Une châtaigne dans la jungle, ou plutôt Marc Châtaigne en Guyane, ou plutôt un stagiaire du Ministère de la norme envoyé dans la cambrousse pour chapeauter et valider le projet d’un complexe de pistes de neige en milieu (très) hostile et (très très) humide. Donc Châtaigne prend l’avion, rencontre l’adorable Tarzan et se perd avec elle dans une nature luxuriante pleine d’insectes bizarres et de serpents albinos, d’huissiers de justice et de dangers dangereux. Antonin Peretjatko, fidèle à sa fantaisie inventive déjà à l’œuvre dans le pétillant La fille du 14 juillet, récidive dans le rigolo barrée qui n’en fait qu’à sa tête, sur fond de folie douce et de musique empruntée à Goldorak (oui madame, Gol-do-rak !).
À travers foison et foison (et foison) de gags (et de gags), plusieurs pas toujours réussis, certains un peu forcés, d’autres assez drôles et d’autres vraiment drôles, Peretjatko, entre deux cuillerées de slapstick et trois verres de non-sens, devise sur l’absurdité du monde qui sans cesse se dérègle, tout emberlificoté de bureaucratie lourdingue, de capitalisme détraqué et d’existentialisme naïf (mais vrai). Et puis d’amour aussi, fragile et beau, naissant parmi les gentilles petites chenilles et ces saloperies de bordel de merde de grosses mygales parce que "dans les périodes où tu sens l’envie de tomber amoureux, tu dois faire attention où tu mets les pieds" (c’est pas moi qui le dit, c’est Umberto Eco).
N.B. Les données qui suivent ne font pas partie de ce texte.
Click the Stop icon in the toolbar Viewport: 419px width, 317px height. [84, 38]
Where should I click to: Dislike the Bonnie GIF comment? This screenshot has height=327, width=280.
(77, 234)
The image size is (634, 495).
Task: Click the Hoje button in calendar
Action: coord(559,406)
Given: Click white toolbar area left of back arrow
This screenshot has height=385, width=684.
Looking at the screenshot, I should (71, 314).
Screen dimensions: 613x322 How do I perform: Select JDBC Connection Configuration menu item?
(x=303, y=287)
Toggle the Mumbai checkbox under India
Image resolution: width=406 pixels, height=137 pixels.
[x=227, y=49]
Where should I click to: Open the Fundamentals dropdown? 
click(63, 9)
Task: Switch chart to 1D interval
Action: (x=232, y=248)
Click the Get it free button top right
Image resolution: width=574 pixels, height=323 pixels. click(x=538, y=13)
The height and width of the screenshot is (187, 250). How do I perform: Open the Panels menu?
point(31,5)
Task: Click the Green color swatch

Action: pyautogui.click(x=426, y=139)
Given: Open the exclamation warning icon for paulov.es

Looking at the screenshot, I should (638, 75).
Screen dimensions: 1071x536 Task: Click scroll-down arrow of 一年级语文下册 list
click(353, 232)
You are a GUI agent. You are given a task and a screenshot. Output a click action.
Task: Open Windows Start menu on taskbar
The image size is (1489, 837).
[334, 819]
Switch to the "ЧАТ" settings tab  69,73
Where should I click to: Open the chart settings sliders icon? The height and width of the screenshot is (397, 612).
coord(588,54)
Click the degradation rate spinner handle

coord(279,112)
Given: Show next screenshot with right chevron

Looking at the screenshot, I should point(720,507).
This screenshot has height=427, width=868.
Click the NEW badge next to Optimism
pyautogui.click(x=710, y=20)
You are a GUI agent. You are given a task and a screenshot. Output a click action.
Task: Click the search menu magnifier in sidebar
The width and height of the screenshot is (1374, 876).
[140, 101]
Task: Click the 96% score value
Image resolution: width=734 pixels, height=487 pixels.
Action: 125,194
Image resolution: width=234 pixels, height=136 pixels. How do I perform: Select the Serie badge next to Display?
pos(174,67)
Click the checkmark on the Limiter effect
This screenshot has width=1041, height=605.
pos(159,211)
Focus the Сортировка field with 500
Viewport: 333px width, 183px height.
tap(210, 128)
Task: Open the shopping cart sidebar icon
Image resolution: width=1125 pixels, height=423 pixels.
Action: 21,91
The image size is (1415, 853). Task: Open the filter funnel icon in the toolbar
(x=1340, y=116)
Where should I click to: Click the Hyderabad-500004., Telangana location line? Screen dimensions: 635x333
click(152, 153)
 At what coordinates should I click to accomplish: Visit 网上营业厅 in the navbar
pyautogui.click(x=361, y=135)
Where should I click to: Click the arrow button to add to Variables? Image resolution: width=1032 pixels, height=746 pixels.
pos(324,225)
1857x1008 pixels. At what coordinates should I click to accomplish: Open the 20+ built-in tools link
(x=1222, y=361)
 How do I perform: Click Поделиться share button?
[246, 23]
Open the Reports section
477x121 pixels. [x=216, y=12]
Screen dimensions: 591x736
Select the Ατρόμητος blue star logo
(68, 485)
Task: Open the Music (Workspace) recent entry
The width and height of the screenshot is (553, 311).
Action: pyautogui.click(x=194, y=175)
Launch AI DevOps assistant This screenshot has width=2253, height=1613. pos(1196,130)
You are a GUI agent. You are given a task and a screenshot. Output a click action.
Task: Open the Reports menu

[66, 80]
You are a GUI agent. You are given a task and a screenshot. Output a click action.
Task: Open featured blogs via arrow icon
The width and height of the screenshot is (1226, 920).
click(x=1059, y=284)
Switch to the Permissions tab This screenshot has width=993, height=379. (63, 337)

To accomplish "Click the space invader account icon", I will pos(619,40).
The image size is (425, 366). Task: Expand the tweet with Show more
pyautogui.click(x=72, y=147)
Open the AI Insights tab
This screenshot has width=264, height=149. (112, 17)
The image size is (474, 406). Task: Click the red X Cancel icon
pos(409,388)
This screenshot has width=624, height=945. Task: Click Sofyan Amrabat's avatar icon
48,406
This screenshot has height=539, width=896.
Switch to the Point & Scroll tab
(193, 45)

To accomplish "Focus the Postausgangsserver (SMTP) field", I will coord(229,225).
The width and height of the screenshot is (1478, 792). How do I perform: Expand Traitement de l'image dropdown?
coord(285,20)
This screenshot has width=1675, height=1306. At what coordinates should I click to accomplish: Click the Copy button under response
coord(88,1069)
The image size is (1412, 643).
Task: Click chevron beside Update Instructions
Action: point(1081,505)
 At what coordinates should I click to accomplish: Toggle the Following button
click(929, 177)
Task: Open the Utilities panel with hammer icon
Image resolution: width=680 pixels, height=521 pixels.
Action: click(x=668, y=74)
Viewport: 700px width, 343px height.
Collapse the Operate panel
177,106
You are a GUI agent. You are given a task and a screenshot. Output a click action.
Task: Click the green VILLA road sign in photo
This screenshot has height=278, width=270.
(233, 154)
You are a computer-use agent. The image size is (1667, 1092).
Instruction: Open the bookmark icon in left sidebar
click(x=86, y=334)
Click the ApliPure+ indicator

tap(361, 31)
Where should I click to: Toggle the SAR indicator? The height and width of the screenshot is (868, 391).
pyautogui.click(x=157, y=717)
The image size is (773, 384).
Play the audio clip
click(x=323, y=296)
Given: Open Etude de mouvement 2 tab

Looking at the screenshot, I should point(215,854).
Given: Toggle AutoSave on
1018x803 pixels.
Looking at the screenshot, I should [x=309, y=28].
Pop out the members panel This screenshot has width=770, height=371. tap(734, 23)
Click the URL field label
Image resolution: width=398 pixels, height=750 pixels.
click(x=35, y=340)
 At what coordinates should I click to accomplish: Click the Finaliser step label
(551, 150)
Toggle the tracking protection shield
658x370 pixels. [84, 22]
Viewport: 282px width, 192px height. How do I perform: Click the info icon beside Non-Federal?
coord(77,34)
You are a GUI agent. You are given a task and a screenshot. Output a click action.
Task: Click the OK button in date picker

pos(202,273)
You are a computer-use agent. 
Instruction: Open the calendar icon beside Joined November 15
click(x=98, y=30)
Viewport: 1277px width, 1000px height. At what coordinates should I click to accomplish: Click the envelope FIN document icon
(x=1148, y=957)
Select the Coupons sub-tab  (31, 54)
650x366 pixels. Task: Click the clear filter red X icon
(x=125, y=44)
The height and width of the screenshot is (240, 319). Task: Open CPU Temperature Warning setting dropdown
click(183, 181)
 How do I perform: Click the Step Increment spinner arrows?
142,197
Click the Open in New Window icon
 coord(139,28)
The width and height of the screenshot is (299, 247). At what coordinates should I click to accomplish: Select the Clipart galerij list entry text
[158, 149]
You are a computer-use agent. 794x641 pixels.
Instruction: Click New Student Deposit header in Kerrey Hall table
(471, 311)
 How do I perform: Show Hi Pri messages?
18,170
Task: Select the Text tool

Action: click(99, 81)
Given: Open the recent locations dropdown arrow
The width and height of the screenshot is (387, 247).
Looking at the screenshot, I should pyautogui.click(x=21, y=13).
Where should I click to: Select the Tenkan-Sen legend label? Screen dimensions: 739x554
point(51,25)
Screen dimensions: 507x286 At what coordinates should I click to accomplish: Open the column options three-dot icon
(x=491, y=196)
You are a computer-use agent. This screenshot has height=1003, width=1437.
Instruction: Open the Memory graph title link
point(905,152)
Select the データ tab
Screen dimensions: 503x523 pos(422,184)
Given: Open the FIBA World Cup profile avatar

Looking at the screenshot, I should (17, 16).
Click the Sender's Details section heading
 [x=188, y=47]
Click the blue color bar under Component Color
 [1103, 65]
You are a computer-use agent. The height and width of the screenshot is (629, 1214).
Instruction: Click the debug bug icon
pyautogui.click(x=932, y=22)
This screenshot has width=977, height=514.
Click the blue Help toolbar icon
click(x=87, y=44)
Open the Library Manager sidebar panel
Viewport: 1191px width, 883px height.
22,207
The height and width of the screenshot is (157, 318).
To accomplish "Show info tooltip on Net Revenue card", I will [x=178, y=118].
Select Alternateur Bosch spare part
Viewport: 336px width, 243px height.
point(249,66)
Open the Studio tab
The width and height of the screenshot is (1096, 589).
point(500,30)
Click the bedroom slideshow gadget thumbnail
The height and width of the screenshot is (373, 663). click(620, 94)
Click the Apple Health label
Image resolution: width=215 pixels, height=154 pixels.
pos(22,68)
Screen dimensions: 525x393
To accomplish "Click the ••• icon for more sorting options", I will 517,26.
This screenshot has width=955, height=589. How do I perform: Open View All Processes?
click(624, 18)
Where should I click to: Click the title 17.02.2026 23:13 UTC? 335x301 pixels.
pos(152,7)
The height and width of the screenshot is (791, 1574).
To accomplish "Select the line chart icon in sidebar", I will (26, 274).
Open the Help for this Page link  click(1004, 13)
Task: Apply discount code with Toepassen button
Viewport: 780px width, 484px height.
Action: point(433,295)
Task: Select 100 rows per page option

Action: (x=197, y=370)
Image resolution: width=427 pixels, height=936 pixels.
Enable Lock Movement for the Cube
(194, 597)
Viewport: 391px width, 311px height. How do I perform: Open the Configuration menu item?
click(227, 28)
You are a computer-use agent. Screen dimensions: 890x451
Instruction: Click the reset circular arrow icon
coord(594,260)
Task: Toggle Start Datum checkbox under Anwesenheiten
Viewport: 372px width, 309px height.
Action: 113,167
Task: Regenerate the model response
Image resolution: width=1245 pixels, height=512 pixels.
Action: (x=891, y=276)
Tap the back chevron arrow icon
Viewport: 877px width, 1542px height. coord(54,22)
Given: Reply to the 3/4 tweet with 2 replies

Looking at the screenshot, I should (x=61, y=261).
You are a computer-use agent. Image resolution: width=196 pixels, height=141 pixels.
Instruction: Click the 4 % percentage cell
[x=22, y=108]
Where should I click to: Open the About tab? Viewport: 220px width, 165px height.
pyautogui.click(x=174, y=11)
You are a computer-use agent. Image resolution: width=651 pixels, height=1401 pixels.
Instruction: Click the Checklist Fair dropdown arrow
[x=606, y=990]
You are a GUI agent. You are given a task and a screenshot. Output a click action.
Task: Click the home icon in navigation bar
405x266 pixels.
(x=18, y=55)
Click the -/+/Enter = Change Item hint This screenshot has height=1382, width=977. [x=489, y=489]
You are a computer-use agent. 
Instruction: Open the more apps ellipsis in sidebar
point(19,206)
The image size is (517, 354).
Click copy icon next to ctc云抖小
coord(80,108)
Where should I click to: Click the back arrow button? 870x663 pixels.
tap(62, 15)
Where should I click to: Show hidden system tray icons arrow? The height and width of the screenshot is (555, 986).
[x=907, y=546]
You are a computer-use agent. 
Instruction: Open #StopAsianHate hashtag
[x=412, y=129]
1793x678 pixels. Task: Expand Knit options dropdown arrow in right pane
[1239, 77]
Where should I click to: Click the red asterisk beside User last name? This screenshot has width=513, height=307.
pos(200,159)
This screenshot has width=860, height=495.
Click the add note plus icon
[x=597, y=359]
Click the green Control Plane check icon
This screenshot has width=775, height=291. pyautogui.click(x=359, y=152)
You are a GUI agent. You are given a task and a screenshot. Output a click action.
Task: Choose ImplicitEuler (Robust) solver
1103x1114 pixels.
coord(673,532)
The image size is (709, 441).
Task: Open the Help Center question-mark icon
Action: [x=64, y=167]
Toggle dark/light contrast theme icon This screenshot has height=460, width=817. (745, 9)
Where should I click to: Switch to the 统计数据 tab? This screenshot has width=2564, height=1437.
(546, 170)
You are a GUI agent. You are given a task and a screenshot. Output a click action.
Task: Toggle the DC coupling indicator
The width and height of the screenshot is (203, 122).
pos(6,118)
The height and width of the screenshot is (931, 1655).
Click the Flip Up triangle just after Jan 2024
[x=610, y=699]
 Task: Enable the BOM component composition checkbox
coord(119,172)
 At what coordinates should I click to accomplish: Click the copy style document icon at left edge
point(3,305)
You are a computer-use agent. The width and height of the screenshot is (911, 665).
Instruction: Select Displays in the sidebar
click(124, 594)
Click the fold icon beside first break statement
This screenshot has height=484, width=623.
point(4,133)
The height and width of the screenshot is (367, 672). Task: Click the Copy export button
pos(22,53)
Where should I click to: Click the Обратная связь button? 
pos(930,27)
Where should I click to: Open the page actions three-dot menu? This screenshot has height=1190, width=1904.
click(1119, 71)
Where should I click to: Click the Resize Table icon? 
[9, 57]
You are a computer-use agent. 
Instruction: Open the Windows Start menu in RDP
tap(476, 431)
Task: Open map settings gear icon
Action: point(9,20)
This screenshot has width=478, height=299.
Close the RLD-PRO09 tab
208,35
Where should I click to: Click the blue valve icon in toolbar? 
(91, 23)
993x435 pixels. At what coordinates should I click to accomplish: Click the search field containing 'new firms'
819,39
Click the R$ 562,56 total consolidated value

Mais bon, Peretjatko a visiblement les globes oculaires plus gros que la panse, et son joyeux bordel finit par se mordre la queue d’un trop de désinvolture et de rocambolesque. Le comique ça se travaille, ça se cisèle, c’est limite de l’orfèvrerie, et celui de Peretjatko qui, parfois, n’est pas loin de rappeler celui de ZAZ (Zucker, Abrahams et Zucker, les fameux producteurs/réalisateurs de la franchise des Y a-t-il) bizarrement accouplé à celui de Tati, accuse quelques coups de mou dans son délire. Mais après tout qu’importe. Qu'importe : ça fait tellement du bien de rire d’une comédie (française) qui ne soit ni formatée ni indigeste ni parasitée par des "humoristes" ringards, des bouffons de la télé ou des youtubers miteux.